Ms Bhagwan-Rolls said policy documents portrayed Pacific women with disabilities, LGBTQI community and children as vulnerable and marginalised.
But during cyclones and disasters, women were the first to help their communities organize and their families.
"The system is not always including them in the decision-making structures or you might only have one or two women, and even then sort of relegated to 'okay look, let's look after protection'."
That needed to change, she said, in the support and the resources allocated to support local women leaders to organize and engage in everything - from disaster preparedness and early warning to response and recovery.
Ms Bhagwan-Rolls said women also needed support in building resilience across the communities, particularly with the onset of climate change.

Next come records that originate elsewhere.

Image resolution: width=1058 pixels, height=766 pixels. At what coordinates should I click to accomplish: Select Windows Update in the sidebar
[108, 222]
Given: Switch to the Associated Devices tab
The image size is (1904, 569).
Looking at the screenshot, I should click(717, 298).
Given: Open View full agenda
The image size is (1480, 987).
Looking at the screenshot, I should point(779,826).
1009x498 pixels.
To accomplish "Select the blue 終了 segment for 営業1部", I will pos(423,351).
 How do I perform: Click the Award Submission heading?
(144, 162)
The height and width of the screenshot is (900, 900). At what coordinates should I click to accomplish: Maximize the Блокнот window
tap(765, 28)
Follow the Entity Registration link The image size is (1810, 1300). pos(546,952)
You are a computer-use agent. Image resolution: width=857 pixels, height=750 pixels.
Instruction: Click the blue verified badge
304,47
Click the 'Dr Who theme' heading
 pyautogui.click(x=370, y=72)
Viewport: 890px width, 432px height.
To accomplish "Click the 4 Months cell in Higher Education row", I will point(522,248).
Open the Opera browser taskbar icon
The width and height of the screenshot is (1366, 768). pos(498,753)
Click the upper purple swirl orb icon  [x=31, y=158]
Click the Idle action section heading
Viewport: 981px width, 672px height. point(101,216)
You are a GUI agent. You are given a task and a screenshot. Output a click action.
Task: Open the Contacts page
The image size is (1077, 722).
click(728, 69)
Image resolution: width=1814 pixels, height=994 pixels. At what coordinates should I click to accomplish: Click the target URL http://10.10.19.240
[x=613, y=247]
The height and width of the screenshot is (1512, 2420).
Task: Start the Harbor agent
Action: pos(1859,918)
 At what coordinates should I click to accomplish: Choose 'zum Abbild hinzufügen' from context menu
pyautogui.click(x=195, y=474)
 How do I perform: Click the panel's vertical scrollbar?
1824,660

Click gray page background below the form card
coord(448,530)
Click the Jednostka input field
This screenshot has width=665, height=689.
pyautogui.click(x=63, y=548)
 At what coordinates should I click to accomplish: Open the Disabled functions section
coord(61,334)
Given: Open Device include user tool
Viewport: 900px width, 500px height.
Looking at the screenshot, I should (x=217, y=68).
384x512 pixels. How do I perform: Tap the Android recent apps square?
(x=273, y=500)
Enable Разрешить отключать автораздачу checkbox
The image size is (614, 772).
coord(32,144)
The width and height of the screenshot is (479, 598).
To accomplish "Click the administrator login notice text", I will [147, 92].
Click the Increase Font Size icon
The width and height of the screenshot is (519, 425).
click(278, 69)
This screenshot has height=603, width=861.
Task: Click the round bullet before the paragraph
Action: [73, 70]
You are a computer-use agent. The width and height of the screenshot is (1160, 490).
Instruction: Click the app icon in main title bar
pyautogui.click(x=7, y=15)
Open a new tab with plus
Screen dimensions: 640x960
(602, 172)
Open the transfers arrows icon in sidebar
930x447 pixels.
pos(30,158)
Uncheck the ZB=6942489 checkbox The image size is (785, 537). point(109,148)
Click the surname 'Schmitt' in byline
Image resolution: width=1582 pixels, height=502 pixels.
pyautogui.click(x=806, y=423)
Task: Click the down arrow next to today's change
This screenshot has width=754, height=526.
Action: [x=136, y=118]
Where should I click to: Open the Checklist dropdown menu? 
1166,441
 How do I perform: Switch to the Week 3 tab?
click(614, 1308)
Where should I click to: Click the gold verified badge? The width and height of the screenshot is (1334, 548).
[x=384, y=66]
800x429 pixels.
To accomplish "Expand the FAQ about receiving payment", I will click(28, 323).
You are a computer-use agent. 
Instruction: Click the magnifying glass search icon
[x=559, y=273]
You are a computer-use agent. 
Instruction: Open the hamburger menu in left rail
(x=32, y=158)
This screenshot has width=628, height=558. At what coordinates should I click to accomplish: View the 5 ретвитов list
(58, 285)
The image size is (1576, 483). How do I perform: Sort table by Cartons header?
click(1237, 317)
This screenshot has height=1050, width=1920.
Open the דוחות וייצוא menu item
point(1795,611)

'We're trying to have our voices heard'
Meanwhile, Samoa is recovering from Cyclone Wasi, which hit the country last weekend. Although there were no casualties or major building damage reported, some rivers and roads remained flooded.
The co-ordinator of the Samoa Crisis Center, Taimalelagi Ramona Tugaga, said during such disasters, the voices of women needed to be heard.
"During times of cyclones, information in terms of the weather it's great but in terms of the response it's still lacking," she said.
"We're trying to have our voices heard - to make sure that the government knows that this is very crucial to have us in the frontline."
Taimalelagi said Samoan women were already in the frontline of disasters like the recent measles epidemic which claimed 83 lives - most of them children.
In Vanuatu, there are the community climate change and disaster management co-ordinating committees at the local level.
The programme manager of NGO ActionAid in Vanuatu, Flora Vano, said women should also have the right to be a part of the decision-making process.
"The women are doing the cooking and looking after the kids and that's the normal thing around in all the villages. And we want to challenge that.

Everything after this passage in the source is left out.